如今想起来,纪炀愿意多说的时候,才是给他机会的时候。

裴家,裴宸接住机会,还捎带了裴家主。

自己没有抓住那次机会。

让那次的谈话从手里溜走,也许那时候鲍家的结局就注定了。

那刘家呢?

鲍家主一边吩咐事情,一边在想刘家。

“收拾家里所有行囊,不好搬的东西不要了,收拾细软,去益宁府。”

益宁府?

鲍家所有人惊讶。

鲍主簿看着被大火烧掉的半个院子,喃喃道:“再不走,真的没机会了。”

别人猜不到今日山贼的由来,他们还猜不到吗。

不能再犹豫了。

一个有朝廷,有定江关将士,凉西州兵士做靠山的伯爵公子。

一个绝顶聪明之人。

他们斗不过。

真的斗不过。

走吧,趁着还能走的时候,赶紧走。

鲍家主想了想道:“把家里所有佃户借款欠条,所有抵押田产地产全都拿过来,送到衙门去。”

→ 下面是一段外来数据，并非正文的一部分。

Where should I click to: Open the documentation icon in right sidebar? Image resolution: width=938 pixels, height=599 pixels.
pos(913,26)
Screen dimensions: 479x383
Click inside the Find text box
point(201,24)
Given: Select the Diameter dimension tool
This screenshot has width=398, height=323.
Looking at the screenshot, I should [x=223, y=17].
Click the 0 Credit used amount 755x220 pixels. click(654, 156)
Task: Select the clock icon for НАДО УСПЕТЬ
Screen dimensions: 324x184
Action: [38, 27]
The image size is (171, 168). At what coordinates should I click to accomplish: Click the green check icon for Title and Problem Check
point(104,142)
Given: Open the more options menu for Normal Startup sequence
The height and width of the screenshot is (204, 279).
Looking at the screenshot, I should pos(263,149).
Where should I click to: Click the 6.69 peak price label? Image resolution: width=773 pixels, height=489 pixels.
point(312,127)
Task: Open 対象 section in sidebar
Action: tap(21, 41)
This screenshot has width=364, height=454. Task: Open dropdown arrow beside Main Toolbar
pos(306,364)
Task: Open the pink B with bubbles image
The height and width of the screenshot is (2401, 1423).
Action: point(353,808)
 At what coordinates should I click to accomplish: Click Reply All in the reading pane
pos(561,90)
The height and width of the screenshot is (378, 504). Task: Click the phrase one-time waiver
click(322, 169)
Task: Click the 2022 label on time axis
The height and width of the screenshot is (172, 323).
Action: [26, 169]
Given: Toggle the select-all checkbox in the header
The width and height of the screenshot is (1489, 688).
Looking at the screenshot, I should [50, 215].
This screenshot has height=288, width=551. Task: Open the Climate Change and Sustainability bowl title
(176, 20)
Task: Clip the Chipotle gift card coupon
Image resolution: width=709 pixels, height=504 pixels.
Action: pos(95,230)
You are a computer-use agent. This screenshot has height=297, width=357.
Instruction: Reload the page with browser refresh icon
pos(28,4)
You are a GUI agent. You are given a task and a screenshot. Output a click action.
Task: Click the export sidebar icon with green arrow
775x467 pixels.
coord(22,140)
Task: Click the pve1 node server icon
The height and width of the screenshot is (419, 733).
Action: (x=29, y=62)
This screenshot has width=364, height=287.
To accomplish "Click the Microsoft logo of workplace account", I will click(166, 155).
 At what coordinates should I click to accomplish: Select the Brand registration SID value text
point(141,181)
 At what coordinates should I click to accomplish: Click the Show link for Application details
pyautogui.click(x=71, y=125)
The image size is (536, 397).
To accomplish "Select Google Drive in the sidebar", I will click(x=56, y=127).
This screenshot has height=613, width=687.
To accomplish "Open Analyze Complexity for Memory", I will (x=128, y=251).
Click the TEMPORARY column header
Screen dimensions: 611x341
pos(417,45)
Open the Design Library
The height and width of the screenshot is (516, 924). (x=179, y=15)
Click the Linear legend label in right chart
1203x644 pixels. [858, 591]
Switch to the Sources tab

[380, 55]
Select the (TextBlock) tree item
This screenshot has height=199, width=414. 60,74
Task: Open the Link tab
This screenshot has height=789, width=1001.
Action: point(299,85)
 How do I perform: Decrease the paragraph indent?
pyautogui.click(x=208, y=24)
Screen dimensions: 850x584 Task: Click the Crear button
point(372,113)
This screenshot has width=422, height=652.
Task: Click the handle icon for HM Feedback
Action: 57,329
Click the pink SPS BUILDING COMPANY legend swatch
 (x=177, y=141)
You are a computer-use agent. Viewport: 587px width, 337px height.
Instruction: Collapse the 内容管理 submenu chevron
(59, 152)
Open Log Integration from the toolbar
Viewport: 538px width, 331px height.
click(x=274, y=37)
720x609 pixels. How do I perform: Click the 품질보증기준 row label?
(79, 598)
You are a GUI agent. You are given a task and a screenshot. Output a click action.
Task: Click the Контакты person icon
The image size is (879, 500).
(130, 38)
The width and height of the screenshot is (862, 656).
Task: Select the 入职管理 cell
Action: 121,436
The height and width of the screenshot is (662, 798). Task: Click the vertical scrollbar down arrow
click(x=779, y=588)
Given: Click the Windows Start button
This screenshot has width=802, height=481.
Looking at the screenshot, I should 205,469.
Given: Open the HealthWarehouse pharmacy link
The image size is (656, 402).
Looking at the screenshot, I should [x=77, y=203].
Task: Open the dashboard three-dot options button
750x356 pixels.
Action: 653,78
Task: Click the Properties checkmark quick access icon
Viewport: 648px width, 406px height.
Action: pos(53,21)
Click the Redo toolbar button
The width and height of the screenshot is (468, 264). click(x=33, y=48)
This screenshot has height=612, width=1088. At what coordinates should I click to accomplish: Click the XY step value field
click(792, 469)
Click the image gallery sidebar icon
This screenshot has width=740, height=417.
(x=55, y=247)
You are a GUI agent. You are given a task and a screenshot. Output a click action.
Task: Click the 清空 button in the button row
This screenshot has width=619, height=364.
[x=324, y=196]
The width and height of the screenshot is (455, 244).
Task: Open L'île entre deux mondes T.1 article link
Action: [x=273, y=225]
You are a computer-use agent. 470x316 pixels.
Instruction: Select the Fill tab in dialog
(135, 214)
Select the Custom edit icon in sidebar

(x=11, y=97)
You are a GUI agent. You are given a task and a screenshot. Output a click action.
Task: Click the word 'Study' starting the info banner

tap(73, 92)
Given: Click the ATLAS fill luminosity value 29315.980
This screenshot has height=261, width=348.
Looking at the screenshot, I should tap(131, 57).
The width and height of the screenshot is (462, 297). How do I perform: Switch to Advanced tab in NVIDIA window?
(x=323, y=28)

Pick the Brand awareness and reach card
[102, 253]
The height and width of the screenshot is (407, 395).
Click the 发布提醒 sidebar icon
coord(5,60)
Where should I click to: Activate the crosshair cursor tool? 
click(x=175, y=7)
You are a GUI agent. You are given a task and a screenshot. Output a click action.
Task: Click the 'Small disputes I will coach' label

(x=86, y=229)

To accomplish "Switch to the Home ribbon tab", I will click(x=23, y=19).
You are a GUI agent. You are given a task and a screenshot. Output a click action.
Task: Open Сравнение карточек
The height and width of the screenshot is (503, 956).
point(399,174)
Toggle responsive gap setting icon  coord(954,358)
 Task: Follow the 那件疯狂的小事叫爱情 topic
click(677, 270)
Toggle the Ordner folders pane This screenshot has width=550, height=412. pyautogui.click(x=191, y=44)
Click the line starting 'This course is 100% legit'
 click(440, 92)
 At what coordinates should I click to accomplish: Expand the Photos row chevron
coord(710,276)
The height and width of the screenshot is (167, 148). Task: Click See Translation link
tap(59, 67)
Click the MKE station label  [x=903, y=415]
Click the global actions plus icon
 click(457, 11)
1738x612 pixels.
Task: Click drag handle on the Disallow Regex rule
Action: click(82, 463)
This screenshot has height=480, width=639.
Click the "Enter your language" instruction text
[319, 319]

纪炀既然说,他跟益宁府的人去过书信,就说明他在那边有门路。

自己这讨好卖乖,希望还有用。

纪炀在乎的,并不是自己给他多少银钱。

而是百姓。

把鲍地佃户欠款抵押都送过去,这才能送到他心坎上。

鲍家主一世聪明,甚至到现在还很聪明。

可他的聪明也让他自负。

没有找到最好的时机。

纪炀看着送来的厚厚几沓欠款借条,更有抵押田产的文书,还有鲍地的官田契约。

不错,收回了三分之二的土地。

这些土地,足够整个太新县百姓耕种了。

足够任地百姓开始新的生活。

至于刘地。

纪炀看了看月亮,这会应该子时了吧。

定江关的吴将军,应该已经带着人去接管刘地所在的关卡。

子时夜半。

正是换防的时候。

刘地所谓的黑市,依靠就是关内外的流通。

切断关外的联系,那黑市只进不出,还叫黑市?

而吴将军手下,还有一个叫裴又锋的副手,这副手带着四千五百人,偷偷从另一个方向摸过去。

裴又锋看看自己手底下“遣散”的私兵。

原本这些私兵,会保护刘家不受定江关将士打压,如今他却跟了定江关一起,要把刘地所在的靖临关一举拿下。

这种转变,让他很有些不适应。

可想到纪炀说的话,又知道已经偷偷离开的鲍家,裴又锋便明白,他一早的选择是对的。

幸好他投降的快!

否则今日被围的,那就是他了!

八月二十五。

小巧的弯月却依旧明亮。

纪炀看着天空,等着刘地靖临关的好消息。

换了全副武装,又有新补充的五千私兵,一个小小的靖临关而已,并不算很难。

而他也要出发去刘地看看。

这刘家人,肯定要堵在刘地才行。

太新县百姓们睡得香甜,梦中都是分到的土地,分到的房屋。

殊不知等他们明日起来,太新县,真的要变成太新县。

这里,便会有新天地了。

纪炀等人的马蹄轻盈,不愿惊醒百姓们香甜的夜晚,他们已经够累了,应该让他们好好休息。

明天,明天,还他们一个太平盛世。